She Has Her Mother's Laugh presents a profoundly original perspective on what we pass along from generation to generation. Charles Darwin played a crucial part in turning heredity into a scientific question, and yet he failed spectacularly to answer it. The birth of genetics in the early 1900s seemed to do precisely that. Gradually, people translated their old notions about heredity into a language of genes. As the technology for studying genes became cheaper, millions of people ordered genetic tests to link themselves to missing parents, to distant ancestors, to ethnic identities. . . .

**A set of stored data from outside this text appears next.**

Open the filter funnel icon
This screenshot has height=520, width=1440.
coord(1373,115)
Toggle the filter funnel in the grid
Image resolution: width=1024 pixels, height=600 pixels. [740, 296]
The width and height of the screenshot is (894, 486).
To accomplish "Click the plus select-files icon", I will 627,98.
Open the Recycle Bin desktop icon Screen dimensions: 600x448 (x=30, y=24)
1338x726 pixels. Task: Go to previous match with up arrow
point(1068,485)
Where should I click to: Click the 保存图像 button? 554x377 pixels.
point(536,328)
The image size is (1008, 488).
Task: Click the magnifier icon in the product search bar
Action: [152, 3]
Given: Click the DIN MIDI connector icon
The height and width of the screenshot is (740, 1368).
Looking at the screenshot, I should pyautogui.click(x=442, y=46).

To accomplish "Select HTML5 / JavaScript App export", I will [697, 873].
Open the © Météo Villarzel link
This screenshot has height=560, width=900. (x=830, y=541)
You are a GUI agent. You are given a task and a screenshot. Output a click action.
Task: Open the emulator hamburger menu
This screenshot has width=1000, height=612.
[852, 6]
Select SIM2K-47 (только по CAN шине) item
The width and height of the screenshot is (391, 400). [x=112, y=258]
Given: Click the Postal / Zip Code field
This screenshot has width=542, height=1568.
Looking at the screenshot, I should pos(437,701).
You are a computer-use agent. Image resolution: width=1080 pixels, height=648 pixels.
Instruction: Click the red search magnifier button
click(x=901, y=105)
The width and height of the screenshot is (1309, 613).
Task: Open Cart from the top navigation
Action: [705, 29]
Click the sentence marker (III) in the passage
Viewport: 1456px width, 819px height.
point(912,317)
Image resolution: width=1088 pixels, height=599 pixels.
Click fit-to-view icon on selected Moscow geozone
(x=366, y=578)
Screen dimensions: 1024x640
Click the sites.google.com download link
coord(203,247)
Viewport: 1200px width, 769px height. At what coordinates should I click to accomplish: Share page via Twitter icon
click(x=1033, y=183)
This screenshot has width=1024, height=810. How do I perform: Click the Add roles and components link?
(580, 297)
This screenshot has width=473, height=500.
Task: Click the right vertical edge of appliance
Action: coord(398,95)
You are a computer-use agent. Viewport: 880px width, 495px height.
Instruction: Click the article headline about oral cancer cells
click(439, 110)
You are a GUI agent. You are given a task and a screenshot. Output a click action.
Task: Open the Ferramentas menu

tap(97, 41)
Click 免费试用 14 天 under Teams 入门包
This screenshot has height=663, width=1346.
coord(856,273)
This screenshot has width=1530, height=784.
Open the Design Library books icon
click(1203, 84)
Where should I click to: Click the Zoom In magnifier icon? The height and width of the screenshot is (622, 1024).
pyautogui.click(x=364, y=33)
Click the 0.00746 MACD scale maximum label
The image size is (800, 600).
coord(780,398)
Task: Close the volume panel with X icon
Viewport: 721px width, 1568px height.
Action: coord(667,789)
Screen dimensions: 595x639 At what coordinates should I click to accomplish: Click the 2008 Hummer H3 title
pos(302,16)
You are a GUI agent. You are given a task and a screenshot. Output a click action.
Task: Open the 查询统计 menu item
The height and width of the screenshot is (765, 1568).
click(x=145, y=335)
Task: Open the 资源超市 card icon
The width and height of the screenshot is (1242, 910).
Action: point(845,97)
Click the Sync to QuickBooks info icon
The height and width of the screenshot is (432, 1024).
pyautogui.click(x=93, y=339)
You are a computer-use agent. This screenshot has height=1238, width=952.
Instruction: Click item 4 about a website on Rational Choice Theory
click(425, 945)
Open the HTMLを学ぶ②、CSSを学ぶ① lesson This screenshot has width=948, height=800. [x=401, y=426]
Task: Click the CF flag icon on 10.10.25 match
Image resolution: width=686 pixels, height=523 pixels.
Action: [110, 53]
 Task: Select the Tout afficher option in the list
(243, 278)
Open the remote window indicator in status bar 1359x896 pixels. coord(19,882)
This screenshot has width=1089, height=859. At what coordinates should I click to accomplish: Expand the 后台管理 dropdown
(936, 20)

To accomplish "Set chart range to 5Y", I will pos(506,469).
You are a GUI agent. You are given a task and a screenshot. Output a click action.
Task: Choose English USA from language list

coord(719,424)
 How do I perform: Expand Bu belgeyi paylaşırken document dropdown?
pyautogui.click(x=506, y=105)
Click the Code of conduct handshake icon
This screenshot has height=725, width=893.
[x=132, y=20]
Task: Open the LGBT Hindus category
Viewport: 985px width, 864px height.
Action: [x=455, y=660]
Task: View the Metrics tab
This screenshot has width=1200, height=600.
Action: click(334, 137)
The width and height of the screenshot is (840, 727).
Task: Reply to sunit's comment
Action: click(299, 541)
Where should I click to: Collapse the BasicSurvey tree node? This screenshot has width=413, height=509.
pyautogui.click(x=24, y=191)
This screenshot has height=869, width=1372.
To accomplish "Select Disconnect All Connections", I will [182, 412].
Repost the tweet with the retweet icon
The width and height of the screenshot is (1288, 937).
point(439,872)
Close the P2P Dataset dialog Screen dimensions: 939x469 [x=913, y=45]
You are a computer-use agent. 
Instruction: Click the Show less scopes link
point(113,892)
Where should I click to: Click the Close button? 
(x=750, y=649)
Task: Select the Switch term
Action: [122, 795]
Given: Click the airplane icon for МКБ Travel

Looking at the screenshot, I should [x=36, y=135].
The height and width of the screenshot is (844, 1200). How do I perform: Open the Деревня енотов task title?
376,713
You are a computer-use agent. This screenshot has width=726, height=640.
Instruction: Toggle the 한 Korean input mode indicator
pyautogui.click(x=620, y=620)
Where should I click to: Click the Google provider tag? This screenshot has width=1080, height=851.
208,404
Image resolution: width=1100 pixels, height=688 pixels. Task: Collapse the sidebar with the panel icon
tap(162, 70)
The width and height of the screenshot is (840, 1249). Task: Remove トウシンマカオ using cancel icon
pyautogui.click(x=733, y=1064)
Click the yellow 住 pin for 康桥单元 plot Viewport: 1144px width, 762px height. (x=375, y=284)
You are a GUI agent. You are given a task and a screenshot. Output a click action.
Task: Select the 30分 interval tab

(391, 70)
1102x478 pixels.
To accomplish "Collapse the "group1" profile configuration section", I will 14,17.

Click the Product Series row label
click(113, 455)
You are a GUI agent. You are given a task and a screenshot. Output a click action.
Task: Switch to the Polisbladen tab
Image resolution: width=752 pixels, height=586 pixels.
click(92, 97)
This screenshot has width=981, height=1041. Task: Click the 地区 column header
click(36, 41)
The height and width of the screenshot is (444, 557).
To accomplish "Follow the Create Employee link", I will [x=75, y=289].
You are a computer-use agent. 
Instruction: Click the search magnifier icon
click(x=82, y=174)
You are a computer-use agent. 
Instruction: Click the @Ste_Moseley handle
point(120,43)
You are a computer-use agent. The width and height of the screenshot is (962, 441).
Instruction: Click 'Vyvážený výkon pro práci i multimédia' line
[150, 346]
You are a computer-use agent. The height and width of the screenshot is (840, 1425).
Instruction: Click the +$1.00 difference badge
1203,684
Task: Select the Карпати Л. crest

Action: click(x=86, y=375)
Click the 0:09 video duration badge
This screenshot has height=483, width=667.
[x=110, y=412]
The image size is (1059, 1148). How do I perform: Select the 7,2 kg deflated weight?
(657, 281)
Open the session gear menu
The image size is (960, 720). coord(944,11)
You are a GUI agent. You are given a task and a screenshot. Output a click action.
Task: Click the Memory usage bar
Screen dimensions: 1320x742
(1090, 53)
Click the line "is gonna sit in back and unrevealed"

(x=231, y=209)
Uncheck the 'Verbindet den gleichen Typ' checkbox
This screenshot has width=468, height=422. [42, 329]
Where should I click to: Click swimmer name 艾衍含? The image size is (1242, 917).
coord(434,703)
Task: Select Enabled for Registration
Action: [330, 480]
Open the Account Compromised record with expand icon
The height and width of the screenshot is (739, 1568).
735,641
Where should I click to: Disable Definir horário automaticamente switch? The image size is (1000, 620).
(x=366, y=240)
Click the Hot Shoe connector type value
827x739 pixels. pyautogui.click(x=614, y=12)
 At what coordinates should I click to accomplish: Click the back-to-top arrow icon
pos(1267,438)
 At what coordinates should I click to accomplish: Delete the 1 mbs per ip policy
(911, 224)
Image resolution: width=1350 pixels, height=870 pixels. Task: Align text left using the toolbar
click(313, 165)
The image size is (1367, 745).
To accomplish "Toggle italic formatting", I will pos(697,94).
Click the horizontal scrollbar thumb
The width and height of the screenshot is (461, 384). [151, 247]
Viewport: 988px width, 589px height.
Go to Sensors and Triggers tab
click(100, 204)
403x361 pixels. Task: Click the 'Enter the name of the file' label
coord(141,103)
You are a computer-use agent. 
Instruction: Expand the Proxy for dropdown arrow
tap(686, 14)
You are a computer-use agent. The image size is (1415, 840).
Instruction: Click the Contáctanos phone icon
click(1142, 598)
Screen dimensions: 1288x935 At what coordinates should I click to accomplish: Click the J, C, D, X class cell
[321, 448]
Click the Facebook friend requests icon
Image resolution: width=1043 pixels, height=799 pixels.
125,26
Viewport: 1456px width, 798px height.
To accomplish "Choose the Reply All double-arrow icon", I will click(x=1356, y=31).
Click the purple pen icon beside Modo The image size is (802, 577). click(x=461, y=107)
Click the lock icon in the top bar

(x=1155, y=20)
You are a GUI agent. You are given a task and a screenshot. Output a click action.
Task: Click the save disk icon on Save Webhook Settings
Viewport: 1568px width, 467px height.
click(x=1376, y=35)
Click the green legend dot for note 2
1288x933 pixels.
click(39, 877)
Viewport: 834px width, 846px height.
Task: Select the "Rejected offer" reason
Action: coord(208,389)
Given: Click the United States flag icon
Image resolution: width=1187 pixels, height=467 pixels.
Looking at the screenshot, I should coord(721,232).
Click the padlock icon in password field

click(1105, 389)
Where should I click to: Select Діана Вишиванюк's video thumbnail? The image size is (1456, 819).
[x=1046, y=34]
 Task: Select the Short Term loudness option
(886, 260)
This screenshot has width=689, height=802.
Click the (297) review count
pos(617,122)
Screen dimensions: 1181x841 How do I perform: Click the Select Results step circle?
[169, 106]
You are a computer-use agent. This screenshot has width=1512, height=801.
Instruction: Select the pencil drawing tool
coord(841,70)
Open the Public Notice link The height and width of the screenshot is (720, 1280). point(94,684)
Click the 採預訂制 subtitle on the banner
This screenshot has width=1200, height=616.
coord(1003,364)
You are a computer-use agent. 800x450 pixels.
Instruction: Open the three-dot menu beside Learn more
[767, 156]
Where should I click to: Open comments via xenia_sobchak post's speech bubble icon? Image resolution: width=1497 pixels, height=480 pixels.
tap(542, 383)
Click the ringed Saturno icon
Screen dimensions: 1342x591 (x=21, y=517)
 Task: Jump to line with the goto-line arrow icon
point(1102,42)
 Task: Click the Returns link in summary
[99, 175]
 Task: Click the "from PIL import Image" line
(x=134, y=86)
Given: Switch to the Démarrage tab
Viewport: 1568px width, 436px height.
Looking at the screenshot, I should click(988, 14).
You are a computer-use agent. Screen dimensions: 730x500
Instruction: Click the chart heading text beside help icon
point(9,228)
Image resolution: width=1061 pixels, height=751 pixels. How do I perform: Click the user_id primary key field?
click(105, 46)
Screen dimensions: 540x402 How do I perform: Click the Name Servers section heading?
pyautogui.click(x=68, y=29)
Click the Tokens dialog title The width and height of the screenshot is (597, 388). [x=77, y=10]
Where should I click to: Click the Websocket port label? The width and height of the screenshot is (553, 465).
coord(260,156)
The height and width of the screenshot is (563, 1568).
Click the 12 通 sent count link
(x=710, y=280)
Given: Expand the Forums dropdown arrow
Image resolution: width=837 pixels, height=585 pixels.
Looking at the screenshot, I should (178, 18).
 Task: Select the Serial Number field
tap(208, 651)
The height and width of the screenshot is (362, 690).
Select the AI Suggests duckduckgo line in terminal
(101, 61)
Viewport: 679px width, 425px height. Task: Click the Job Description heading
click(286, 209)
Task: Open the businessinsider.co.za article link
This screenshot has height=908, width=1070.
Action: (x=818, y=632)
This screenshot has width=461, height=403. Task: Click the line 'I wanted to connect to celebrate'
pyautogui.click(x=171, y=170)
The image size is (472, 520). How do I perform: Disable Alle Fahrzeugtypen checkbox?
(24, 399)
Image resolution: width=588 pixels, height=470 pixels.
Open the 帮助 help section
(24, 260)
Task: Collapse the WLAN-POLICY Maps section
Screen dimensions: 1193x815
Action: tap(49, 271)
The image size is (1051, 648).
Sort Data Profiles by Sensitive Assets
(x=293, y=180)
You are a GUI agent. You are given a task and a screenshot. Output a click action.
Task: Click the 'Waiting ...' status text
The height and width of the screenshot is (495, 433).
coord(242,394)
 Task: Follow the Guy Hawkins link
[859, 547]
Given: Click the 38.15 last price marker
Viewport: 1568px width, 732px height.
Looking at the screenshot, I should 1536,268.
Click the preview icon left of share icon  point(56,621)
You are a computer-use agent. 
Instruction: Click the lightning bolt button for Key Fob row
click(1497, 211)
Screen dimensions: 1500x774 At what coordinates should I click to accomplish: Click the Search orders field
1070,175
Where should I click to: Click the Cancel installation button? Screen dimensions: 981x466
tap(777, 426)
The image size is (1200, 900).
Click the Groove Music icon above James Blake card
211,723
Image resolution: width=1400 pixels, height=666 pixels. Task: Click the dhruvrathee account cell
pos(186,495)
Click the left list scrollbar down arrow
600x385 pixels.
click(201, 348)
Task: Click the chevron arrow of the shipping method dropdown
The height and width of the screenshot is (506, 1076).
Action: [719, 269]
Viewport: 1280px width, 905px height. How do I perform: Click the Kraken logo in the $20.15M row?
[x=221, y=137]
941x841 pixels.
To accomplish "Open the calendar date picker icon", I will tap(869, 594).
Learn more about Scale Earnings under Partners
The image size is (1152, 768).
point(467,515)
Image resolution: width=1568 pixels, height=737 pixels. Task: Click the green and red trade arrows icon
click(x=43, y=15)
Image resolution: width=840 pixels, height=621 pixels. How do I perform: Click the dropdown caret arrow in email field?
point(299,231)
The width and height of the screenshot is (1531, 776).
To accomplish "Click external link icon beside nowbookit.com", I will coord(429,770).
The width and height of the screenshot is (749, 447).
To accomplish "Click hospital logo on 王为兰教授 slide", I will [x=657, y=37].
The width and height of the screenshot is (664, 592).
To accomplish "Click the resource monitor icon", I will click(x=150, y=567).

But, Zimmer writes, "Each of us carries an amalgam of fragments of DNA, stitched together from some of our many ancestors. Each piece has its own ancestry, traveling a different path back through human history. A particular fragment may sometimes be cause for worry, but most of our DNA influences who we are--our appearance, our height, our penchants--in inconceivably subtle ways." Heredity isn't just about genes that pass from parent to child. Heredity continues within our own bodies, as a single cell gives rise to trillions of cells that make up our bodies. We say we inherit genes from our ancestors--using a word that once referred to kingdoms and estates--but we inherit other things that matter as much or more to our lives, from microbes to technologies we use to make life more comfortable. We need a new definition of what heredity is and, through Carl Zimmer's lucid exposition and storytelling, this resounding tour de force delivers it.

Weaving historical and current scientific research, his own experience with his two daughters, and the kind of original reporting expected of one of the world's best science journalists, Zimmer ultimately unpacks urgent bioethical quandaries arising from new biomedical technologies, but also long-standing presumptions about who we really are and what we can pass on to future generations.